Teori Sosiologi Klasik Auguste Comte, Emile Durkheim, Max Weber, Karl Marx, Contohnya
Sosiologi Info - Sudah pernah membaca teori sosiologi. Apa saja teori sosiologi klasik yang ada dalam disiplin sosiologi ? Mari kita bahas sobat.
Mulai dari Teori Sosiologi Klasik Auguste Comte, Emile Durkheim, Max Weber, Karl Marx, dan Contoh Fenomena Sosialnya di masyarakat. Yuk baca terus.
Memahami Teori Sebagai Landasan Dasar
Apa yang sudah sobat ketahui dan pahami mengenai teori ? Sepertinya sudah tidak asing lagi ya dengan penyebutan teori.
Menurut Jonathan Turner (West, 2008), teori adalah proses mengembangkan ide-ide yang dimaksudkan untuk membantu menjelaskan bagaimana dan mengapa suatu peristiwa terjadi.
Sedangkan Creswell (1993) berpendapat bahwa teori adalah serangkaian bagian atau variabel, definisi, dan dalil yang saling berhubungan.

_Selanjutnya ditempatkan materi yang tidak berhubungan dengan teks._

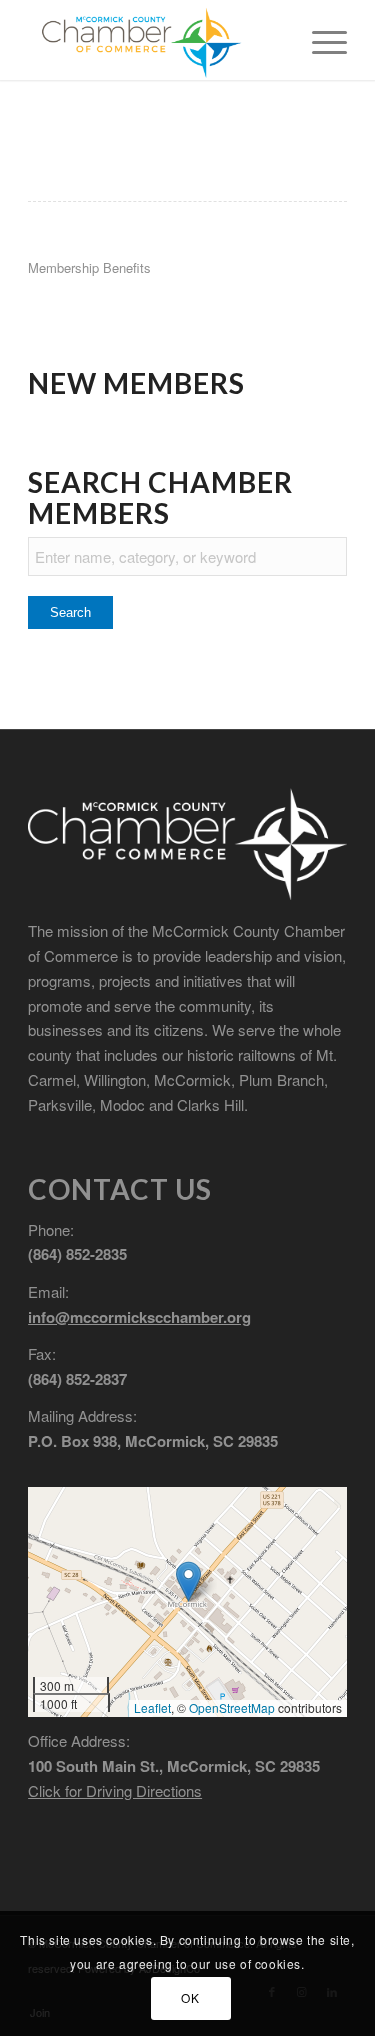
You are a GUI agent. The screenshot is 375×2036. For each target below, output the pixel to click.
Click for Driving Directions (115, 1790)
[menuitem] (319, 40)
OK (190, 1997)
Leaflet (152, 1707)
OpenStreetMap (232, 1707)
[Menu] (319, 40)
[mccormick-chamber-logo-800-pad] (155, 40)
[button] (188, 1581)
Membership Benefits (89, 267)
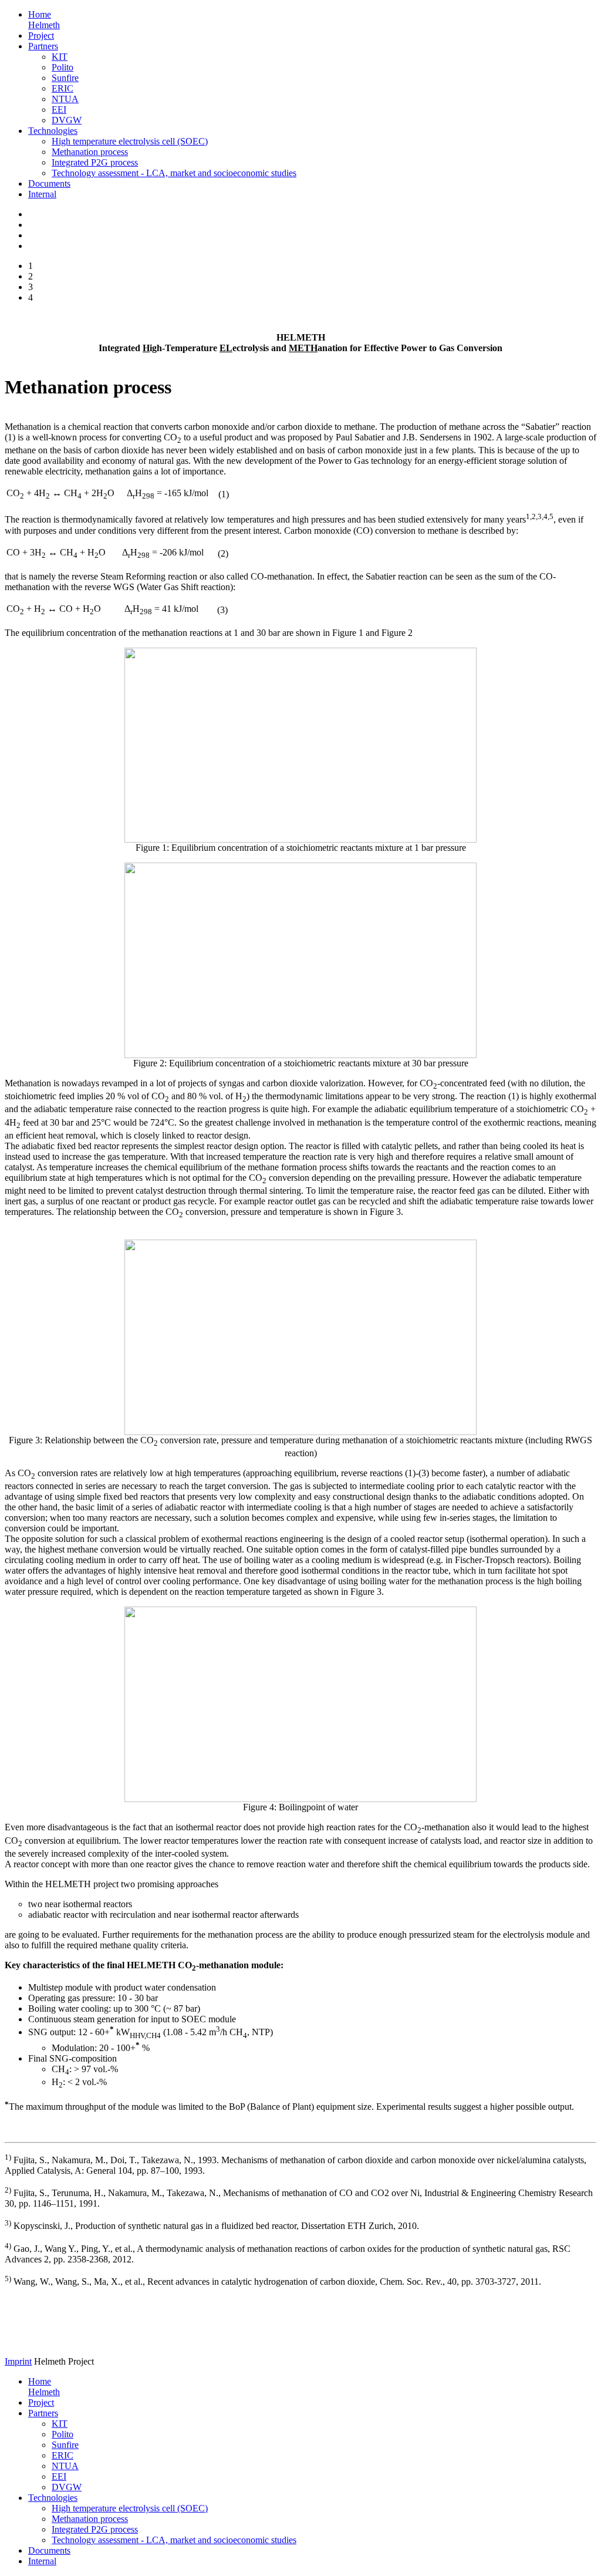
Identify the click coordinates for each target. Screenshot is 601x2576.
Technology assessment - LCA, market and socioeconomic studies (174, 173)
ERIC (62, 88)
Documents (49, 183)
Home (44, 19)
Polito (62, 67)
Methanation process (90, 152)
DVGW (67, 120)
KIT (59, 57)
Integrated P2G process (95, 162)
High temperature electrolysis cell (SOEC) (130, 141)
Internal (42, 194)
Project (41, 36)
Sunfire (65, 78)
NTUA (65, 99)
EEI (59, 110)
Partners (43, 46)
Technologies (52, 131)
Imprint (18, 2361)
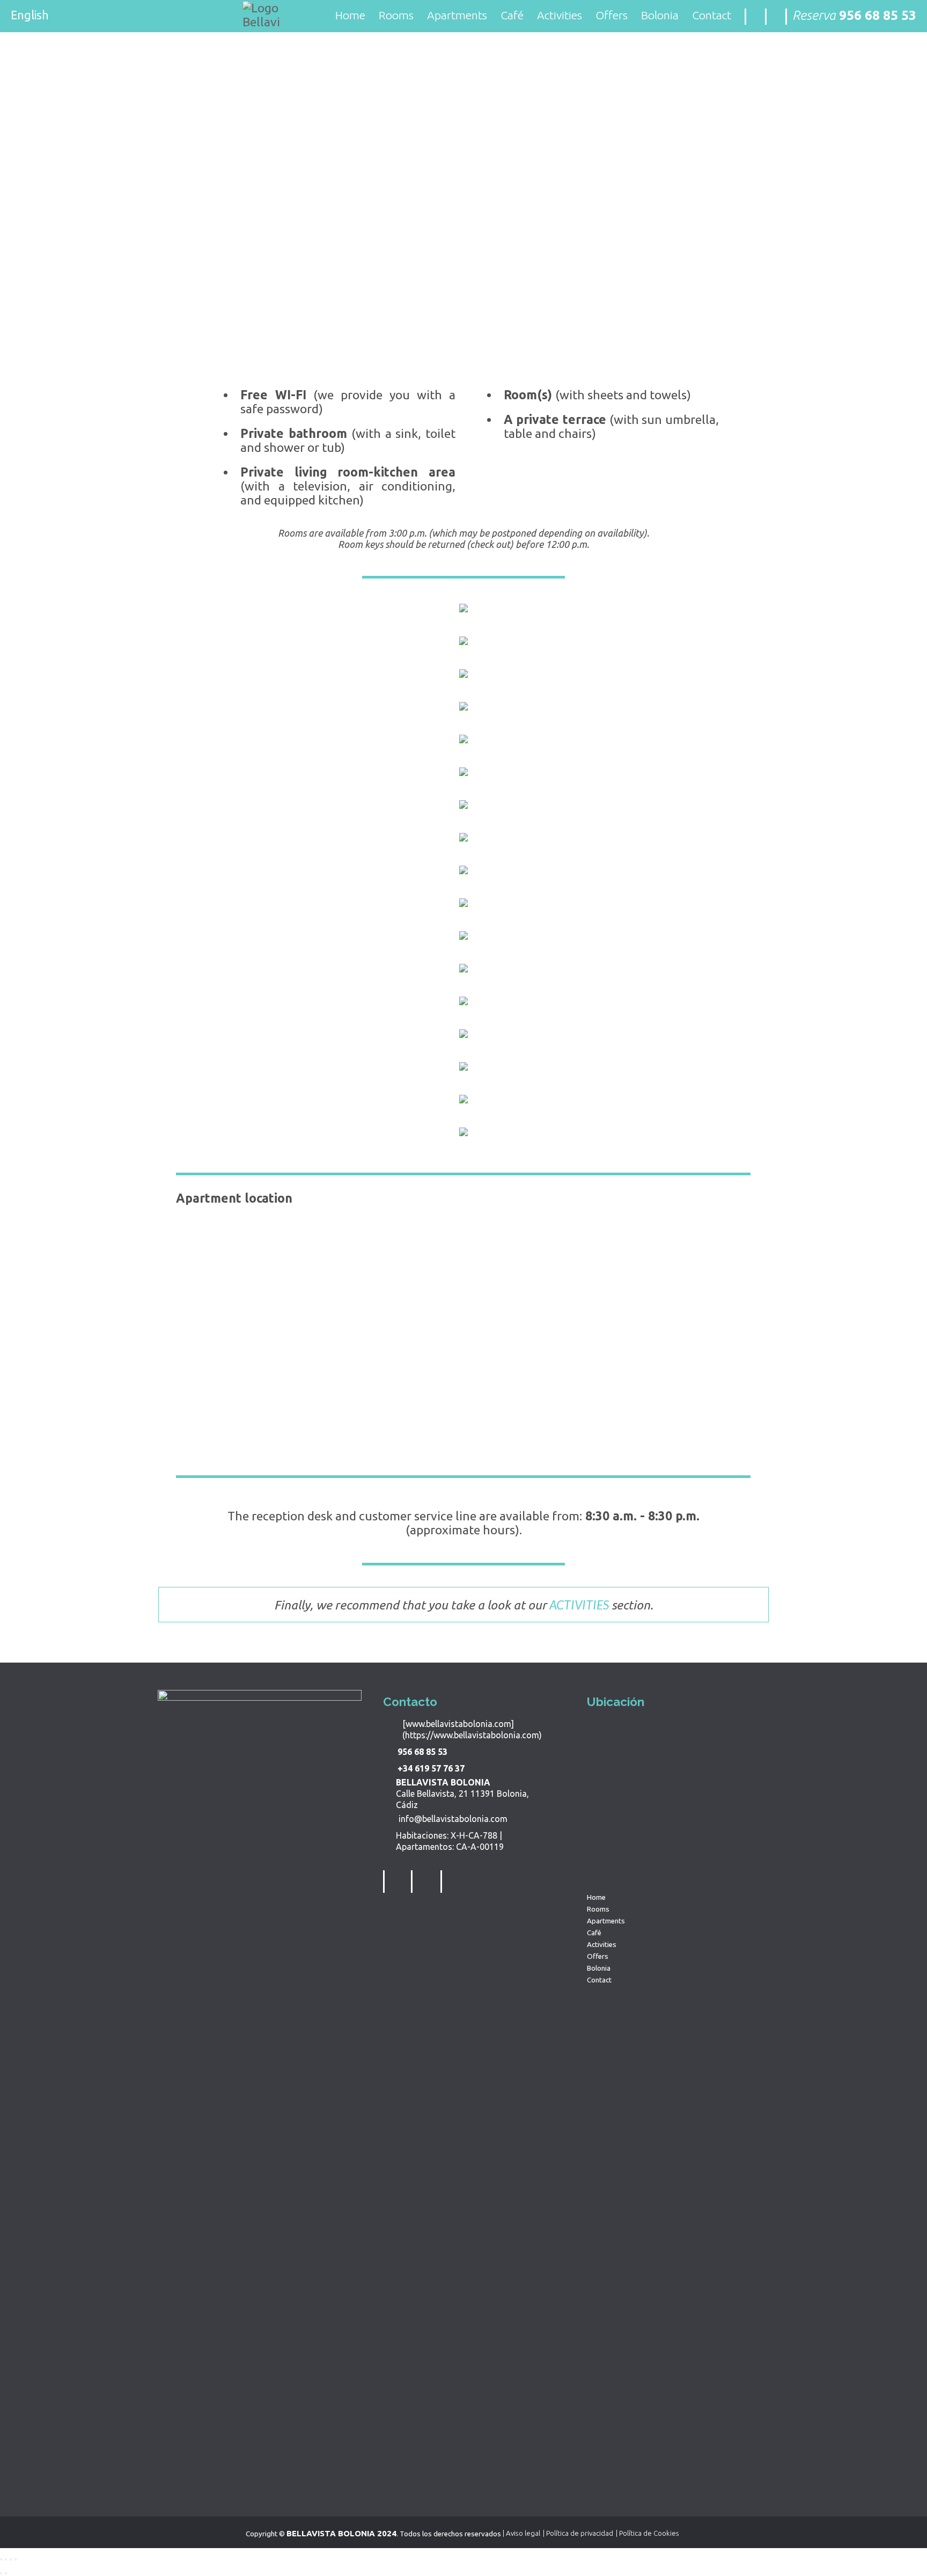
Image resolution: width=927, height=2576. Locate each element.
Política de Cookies (649, 2533)
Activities (559, 15)
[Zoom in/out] (15, 2559)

Dan yang menghadirkan sebuah pandangan sistematis mengenai fenomena dengan menentukan hubungan antar variabel, dengan maksud menjelaskan fenomena alamiah.

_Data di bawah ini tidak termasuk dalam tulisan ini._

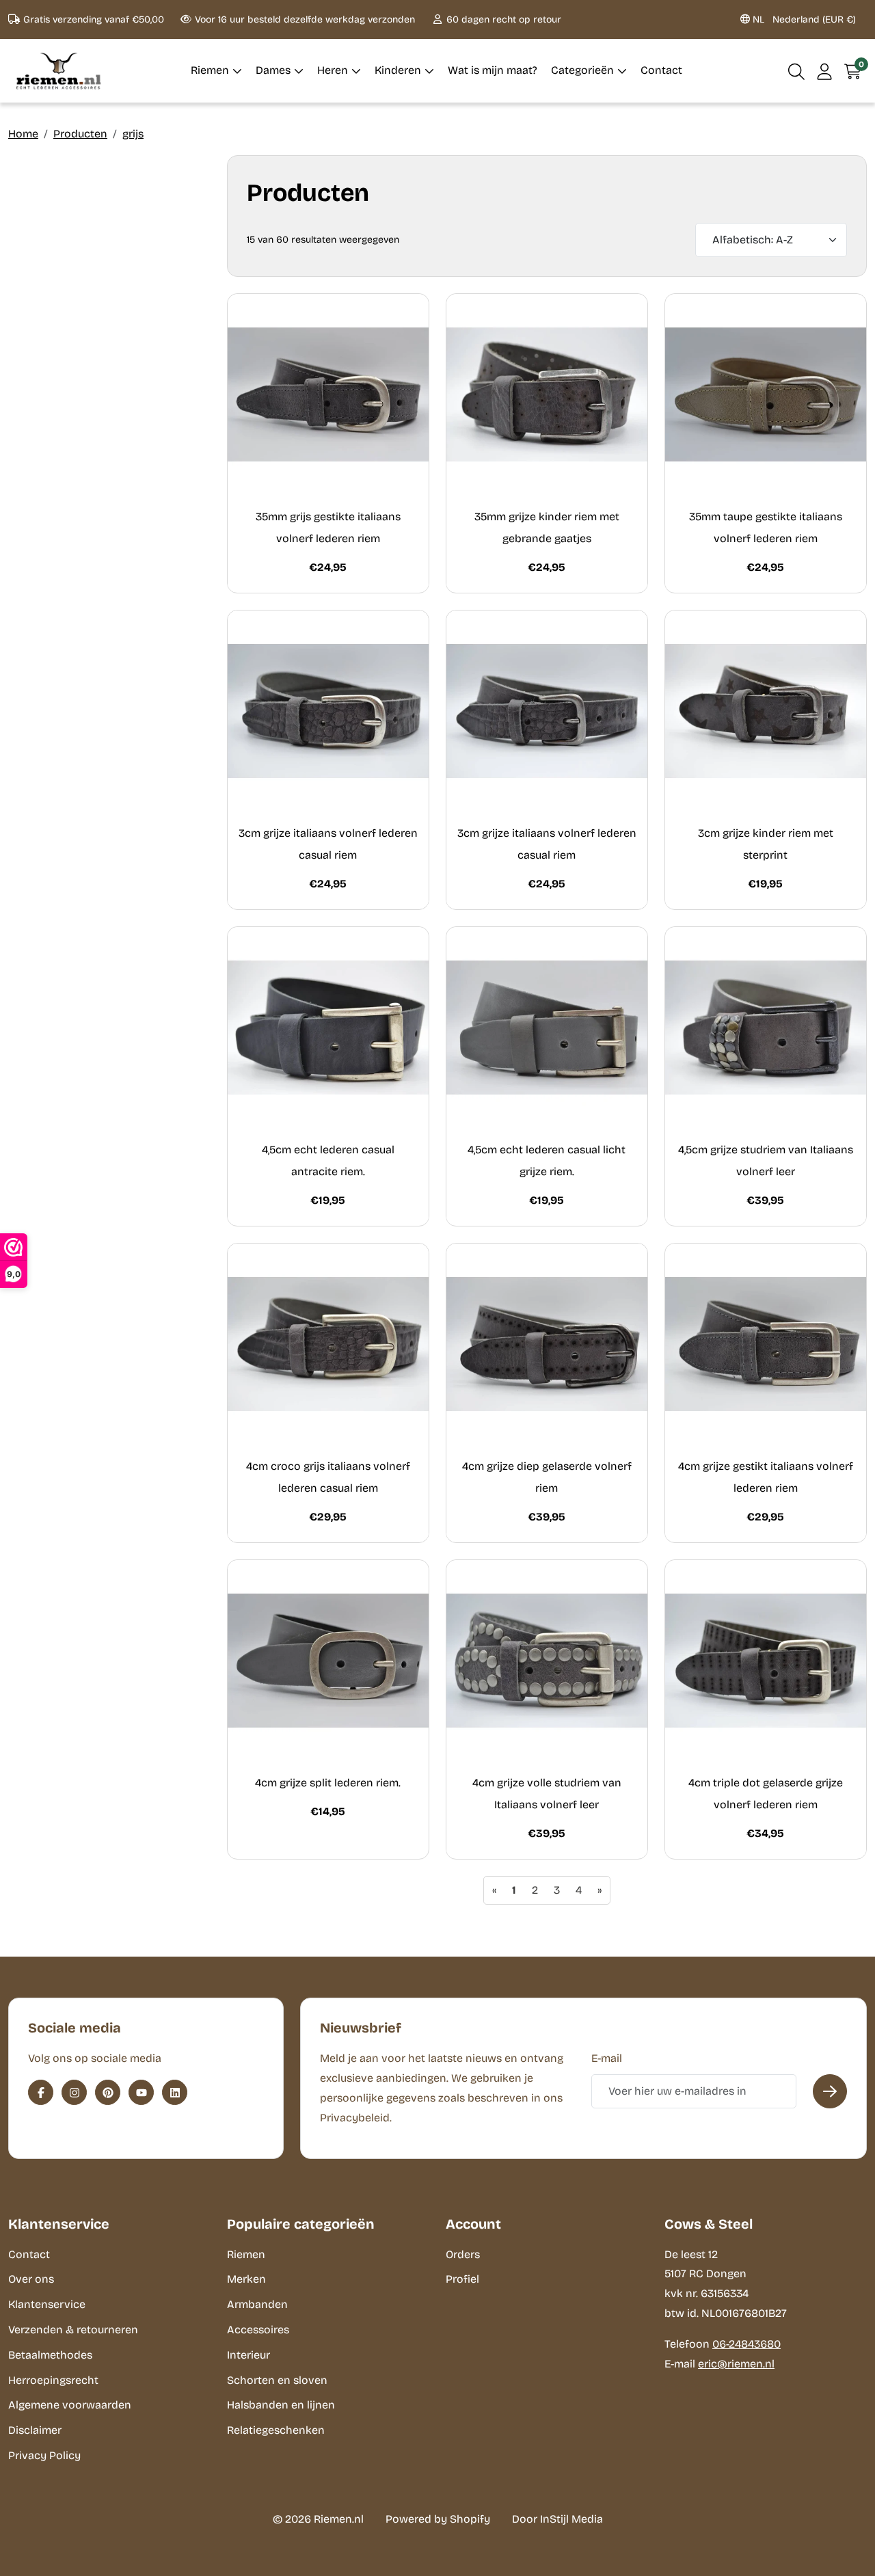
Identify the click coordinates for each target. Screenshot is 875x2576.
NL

Suatu teori menjadi landasan untuk menjelaskan suatu fenomena atau kasus dalam penelitian.
Sebaliknya teori juga dapat mengalami perbedaan intepretasi atau bahkan re-evaluasi arti (Siahaan, 1986).
Disiplin sosiologi sebagai suatu ilmu memiliki teori-teori yang digunakan untuk menelaah penelitian sosiologi secara khusus maupun ilmu sosial secara umum.

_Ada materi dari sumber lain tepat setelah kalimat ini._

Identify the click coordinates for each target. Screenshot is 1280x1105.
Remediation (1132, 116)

Mengenal Teori Sosiologi Klasik
Teori sosiologi klasik ialah dalil-dalil, konsep, variabel, dari para tokoh sosiologi diawal berdiri.
Teori sosiologi klasik tak lepas dari sang pencetus Auguste Comte, dan 3 tokoh utama sosiologi yakni Emile Durkheim, Max Weber, dan Karl Marx.
Selain mereka ada beberapa nama tokoh lainnya yang termasuk teori sosiologi klasik. Tapi untuk part 1 kita bahas yang nama-nama diatas ya.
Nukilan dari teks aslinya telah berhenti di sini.